Re: EVA 5000 RSS Disk Problem


That's why I'm saying steal one from the other loop pair, both of the other loop pair are assumed up in this scenario, so you can steal one of the same type as the failed one from a shelf and the stolen-from one will still have a functioning loop. NOT that this is a great scenario:-)
Can you imagine if we used PCs to manage our enterprise systems? ... oops.
IBaltay
Honored Contributor

Re: EVA 5000 RSS Disk Problem

Hi,
1. the quickest way of the RSS vertical design is really going offline with the EVA and prepare the map to reshuffle in advance.
Thus the RSS algorithm is switched off and you can avoid the unneeded RSS merge/split operations. After the rellocation you can have the nice vertically spread RSSs with only one member of each in one enclosure
This is applicable always, but you can consider it if you have many disks in the unneeded positions.
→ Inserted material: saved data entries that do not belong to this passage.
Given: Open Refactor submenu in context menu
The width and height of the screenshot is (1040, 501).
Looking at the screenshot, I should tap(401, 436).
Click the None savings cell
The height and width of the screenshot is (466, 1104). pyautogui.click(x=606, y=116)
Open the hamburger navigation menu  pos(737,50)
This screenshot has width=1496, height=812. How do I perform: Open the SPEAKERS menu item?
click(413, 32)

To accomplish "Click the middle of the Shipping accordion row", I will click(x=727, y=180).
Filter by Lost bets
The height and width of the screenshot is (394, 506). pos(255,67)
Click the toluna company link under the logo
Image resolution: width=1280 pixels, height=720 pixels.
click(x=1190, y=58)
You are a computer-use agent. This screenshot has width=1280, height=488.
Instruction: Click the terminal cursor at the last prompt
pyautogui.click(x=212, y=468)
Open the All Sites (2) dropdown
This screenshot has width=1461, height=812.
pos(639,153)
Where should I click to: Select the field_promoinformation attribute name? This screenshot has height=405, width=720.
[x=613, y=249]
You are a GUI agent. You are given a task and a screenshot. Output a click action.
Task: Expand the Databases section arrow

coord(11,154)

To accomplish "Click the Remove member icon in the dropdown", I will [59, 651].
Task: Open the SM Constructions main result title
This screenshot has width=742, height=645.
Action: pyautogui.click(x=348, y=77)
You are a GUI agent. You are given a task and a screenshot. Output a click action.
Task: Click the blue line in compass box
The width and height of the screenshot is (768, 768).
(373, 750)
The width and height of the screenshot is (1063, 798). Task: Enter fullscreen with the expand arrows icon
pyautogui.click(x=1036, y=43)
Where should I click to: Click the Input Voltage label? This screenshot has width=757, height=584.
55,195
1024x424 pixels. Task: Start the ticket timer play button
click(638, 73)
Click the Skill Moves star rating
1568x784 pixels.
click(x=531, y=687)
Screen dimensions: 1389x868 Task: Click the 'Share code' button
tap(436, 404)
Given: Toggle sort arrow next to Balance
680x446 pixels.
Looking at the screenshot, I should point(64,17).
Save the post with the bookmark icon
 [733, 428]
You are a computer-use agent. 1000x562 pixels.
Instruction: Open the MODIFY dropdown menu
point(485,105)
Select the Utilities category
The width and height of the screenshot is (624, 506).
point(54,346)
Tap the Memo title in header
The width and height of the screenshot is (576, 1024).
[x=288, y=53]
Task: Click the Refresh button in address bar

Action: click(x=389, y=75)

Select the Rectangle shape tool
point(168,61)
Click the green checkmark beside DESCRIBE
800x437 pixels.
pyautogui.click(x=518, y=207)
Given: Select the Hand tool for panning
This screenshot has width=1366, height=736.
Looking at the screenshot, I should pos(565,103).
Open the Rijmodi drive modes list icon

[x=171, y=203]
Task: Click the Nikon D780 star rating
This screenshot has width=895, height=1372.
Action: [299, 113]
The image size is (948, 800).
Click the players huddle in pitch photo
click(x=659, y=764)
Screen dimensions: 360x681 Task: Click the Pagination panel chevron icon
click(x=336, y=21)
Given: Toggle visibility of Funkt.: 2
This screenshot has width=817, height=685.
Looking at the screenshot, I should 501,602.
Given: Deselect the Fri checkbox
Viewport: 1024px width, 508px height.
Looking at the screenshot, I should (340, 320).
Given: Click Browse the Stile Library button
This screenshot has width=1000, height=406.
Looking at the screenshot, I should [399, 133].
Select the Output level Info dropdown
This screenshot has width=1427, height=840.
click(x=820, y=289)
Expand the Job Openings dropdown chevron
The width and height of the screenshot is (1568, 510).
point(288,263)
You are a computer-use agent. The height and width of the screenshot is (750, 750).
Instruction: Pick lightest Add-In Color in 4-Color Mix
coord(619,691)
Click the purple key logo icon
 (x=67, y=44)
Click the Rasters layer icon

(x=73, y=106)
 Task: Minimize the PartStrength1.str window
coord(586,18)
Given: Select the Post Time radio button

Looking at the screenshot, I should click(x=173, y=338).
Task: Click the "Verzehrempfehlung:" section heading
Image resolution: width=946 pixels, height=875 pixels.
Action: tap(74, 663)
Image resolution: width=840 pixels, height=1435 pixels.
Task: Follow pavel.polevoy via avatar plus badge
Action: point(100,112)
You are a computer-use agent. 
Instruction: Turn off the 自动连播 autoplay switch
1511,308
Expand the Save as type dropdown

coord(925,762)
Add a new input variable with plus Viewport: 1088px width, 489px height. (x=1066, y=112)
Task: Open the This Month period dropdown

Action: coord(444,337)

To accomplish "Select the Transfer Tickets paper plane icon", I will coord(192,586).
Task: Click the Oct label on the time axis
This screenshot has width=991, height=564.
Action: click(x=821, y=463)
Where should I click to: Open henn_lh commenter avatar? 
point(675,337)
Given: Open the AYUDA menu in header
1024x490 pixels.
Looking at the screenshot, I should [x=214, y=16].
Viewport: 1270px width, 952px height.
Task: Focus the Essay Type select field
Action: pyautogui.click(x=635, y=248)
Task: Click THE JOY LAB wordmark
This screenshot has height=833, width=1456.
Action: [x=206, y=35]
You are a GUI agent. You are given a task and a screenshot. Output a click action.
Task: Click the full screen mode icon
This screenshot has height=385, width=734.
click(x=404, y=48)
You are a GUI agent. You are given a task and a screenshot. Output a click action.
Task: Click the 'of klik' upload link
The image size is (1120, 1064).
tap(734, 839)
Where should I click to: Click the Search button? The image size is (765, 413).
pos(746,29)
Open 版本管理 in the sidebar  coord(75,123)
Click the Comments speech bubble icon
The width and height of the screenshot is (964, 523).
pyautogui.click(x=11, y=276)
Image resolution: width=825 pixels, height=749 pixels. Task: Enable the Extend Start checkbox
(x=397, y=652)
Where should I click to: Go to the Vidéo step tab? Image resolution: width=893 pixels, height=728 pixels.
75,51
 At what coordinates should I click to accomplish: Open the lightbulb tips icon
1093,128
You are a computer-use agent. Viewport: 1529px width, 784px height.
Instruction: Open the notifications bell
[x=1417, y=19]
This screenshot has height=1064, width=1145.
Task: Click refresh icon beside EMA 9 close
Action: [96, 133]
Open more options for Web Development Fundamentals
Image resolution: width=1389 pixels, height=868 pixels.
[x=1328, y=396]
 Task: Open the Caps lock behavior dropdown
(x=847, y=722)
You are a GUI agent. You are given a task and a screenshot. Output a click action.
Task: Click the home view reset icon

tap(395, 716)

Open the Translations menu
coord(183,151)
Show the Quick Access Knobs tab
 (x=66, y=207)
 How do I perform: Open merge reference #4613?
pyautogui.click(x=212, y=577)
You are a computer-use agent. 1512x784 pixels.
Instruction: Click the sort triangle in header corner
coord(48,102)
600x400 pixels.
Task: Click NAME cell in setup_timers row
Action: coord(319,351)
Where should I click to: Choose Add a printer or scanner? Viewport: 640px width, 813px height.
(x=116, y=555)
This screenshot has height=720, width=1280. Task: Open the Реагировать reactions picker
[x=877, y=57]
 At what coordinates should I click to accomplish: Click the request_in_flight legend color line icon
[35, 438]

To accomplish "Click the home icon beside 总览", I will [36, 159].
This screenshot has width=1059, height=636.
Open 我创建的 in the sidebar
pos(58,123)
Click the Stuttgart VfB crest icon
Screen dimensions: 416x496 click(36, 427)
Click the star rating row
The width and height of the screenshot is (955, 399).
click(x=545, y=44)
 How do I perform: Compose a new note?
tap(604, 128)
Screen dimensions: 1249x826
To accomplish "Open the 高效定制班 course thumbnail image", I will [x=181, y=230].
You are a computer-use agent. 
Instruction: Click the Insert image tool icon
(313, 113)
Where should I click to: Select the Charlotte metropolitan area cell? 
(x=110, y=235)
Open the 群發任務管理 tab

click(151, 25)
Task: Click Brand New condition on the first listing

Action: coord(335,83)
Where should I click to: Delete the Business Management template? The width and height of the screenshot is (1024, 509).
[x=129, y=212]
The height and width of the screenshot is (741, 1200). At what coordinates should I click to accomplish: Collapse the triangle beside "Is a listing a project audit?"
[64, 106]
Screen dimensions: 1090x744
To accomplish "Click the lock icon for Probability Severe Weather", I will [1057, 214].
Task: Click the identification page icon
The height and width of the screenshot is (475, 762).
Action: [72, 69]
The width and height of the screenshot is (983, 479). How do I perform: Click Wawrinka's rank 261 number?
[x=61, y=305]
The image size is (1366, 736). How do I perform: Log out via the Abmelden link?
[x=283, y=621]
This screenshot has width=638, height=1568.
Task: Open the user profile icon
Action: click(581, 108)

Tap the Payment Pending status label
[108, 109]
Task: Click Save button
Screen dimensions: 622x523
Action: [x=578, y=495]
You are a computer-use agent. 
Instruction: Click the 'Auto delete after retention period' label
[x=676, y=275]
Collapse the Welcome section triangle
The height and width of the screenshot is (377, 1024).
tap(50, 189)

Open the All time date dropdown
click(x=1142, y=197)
2. the other method is finding the possible pairs for the mutual exchange and then ungroup them. And then group them. The rule here is to group first the RSS with the lower number. Otherwise there is a potential "risk" of RSS split/merge and creation of the 9-11 disks RSS group. This method is online but very time consuming and sometimes unpredictable
This is applicable mainly in situations if only a few RSS groups needs to be rellocated.
the pain is one part of the reality
Squick_1
Occasional Advisor

Re: EVA 5000 RSS Disk Problem

Many Thanks for all the help, in the end we decided to take the eva offline once we have move the current live service to its new location and then start from scratch.
Squick_1
Occasional Advisor

Re: EVA 5000 RSS Disk Problem

Case closed, eventually it was easier to start again than fix the problem with any degree of certainty.